-- Data excerpts --
====
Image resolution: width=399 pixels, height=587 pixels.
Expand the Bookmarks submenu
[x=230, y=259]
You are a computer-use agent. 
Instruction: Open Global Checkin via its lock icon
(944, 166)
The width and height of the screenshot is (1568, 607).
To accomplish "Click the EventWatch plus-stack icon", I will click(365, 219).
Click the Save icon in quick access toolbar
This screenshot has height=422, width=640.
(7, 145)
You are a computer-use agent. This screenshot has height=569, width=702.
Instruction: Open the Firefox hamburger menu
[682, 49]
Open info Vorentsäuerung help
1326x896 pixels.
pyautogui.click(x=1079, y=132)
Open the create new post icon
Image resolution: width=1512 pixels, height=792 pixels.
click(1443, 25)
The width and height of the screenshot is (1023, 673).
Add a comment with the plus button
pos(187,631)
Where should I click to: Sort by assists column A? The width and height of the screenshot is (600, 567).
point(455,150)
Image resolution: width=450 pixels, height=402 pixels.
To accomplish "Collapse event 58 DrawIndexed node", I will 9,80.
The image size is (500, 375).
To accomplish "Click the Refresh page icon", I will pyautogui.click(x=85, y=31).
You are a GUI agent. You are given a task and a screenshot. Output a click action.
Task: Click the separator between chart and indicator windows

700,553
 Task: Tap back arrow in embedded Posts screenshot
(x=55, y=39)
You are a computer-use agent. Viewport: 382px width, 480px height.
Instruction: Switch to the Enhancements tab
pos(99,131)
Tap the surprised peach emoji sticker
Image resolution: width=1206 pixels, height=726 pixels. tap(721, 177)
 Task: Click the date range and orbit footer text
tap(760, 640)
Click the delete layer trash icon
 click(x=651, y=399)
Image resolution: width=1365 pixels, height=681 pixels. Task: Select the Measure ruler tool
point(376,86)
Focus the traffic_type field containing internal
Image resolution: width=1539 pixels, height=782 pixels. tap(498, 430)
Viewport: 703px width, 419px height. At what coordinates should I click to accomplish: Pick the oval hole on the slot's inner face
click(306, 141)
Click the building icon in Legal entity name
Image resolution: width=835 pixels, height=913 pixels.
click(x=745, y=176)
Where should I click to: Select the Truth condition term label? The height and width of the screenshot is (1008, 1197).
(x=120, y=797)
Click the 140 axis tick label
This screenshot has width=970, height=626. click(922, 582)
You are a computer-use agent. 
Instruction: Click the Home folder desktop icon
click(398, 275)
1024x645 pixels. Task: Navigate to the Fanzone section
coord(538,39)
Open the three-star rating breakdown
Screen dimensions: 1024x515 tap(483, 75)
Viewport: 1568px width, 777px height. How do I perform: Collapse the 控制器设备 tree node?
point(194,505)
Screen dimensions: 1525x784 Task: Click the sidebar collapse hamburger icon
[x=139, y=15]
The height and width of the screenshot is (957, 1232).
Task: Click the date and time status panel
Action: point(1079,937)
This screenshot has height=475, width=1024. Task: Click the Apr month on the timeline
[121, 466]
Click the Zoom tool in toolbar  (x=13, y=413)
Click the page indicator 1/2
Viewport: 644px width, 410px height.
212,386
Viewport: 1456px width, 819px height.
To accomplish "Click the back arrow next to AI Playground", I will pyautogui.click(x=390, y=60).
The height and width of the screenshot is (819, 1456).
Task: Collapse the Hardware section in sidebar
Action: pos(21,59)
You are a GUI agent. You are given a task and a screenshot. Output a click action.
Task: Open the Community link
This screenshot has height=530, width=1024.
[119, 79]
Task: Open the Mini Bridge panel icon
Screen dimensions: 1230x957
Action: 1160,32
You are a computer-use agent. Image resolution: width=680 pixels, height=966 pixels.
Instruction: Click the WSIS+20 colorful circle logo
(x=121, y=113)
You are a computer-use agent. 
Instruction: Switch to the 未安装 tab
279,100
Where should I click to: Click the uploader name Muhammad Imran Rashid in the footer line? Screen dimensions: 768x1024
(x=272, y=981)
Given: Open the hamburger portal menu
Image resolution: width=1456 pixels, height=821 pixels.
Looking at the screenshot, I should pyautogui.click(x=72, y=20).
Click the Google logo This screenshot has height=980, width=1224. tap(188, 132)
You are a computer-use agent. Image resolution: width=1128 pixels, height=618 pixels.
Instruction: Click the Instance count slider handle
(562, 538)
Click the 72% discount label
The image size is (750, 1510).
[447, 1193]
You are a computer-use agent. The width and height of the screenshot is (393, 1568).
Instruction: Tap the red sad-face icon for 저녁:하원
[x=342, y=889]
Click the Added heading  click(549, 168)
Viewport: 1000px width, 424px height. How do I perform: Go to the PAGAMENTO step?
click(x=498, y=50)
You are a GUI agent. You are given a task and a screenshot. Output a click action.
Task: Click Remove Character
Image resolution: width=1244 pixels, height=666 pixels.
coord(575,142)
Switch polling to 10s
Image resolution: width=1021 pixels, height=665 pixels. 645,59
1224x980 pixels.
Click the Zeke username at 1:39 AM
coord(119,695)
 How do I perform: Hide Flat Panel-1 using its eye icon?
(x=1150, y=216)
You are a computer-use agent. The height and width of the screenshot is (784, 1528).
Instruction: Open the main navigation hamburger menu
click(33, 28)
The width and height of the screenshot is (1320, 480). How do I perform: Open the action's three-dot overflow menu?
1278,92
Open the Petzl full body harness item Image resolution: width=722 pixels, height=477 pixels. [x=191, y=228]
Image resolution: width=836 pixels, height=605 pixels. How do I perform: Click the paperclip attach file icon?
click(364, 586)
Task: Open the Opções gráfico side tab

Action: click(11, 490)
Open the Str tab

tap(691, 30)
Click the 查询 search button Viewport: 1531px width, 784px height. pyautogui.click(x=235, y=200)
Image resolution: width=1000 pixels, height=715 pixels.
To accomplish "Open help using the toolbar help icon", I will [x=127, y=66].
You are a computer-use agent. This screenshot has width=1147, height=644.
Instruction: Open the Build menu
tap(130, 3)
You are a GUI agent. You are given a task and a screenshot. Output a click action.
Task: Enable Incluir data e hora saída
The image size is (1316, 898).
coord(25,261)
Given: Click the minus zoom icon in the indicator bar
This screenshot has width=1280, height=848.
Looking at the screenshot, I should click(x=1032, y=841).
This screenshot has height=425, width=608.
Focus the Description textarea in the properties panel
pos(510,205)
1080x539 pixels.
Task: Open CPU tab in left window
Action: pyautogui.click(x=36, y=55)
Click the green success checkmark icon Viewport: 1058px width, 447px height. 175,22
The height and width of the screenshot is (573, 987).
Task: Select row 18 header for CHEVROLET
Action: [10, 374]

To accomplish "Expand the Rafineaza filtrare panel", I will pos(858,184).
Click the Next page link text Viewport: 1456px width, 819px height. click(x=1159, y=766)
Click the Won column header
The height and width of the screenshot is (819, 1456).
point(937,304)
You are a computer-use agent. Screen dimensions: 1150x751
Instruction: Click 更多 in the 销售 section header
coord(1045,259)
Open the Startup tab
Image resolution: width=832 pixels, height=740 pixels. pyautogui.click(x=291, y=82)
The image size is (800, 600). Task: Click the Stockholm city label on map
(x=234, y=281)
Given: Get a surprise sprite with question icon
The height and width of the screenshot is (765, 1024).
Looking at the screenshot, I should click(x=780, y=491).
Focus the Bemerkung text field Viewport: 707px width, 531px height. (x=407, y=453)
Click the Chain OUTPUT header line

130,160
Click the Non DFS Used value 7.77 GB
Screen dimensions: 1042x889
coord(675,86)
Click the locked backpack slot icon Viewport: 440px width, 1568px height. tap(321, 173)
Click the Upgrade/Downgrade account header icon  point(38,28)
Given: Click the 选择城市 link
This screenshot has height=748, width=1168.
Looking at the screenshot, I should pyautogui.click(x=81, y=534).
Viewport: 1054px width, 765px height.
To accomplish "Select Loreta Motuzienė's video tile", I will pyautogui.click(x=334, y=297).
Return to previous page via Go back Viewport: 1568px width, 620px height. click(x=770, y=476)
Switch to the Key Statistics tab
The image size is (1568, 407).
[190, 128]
====
Rewrite the entries from the beginning through the line containing "click(x=745, y=176)", inclusive, replacing "Instruction" with "Command" and changing nothing else.

Image resolution: width=399 pixels, height=587 pixels.
Expand the Bookmarks submenu
[x=230, y=259]
You are a computer-use agent. 
Command: Open Global Checkin via its lock icon
(944, 166)
The width and height of the screenshot is (1568, 607).
To accomplish "Click the EventWatch plus-stack icon", I will click(365, 219).
Click the Save icon in quick access toolbar
This screenshot has height=422, width=640.
(7, 145)
You are a computer-use agent. This screenshot has height=569, width=702.
Command: Open the Firefox hamburger menu
[682, 49]
Open info Vorentsäuerung help
1326x896 pixels.
pyautogui.click(x=1079, y=132)
Open the create new post icon
Image resolution: width=1512 pixels, height=792 pixels.
click(1443, 25)
The width and height of the screenshot is (1023, 673).
Add a comment with the plus button
pos(187,631)
Where should I click to: Sort by assists column A? The width and height of the screenshot is (600, 567).
point(455,150)
Image resolution: width=450 pixels, height=402 pixels.
To accomplish "Collapse event 58 DrawIndexed node", I will 9,80.
The image size is (500, 375).
To accomplish "Click the Refresh page icon", I will pyautogui.click(x=85, y=31).
You are a GUI agent. You are given a task and a screenshot. Output a click action.
Task: Click the separator between chart and indicator windows

700,553
 Task: Tap back arrow in embedded Posts screenshot
(x=55, y=39)
You are a computer-use agent. Viewport: 382px width, 480px height.
Command: Switch to the Enhancements tab
pos(99,131)
Tap the surprised peach emoji sticker
Image resolution: width=1206 pixels, height=726 pixels. tap(721, 177)
 Task: Click the date range and orbit footer text
tap(760, 640)
Click the delete layer trash icon
 click(x=651, y=399)
Image resolution: width=1365 pixels, height=681 pixels. Task: Select the Measure ruler tool
point(376,86)
Focus the traffic_type field containing internal
Image resolution: width=1539 pixels, height=782 pixels. tap(498, 430)
Viewport: 703px width, 419px height. At what coordinates should I click to accomplish: Pick the oval hole on the slot's inner face
click(306, 141)
Click the building icon in Legal entity name
Image resolution: width=835 pixels, height=913 pixels.
click(x=745, y=176)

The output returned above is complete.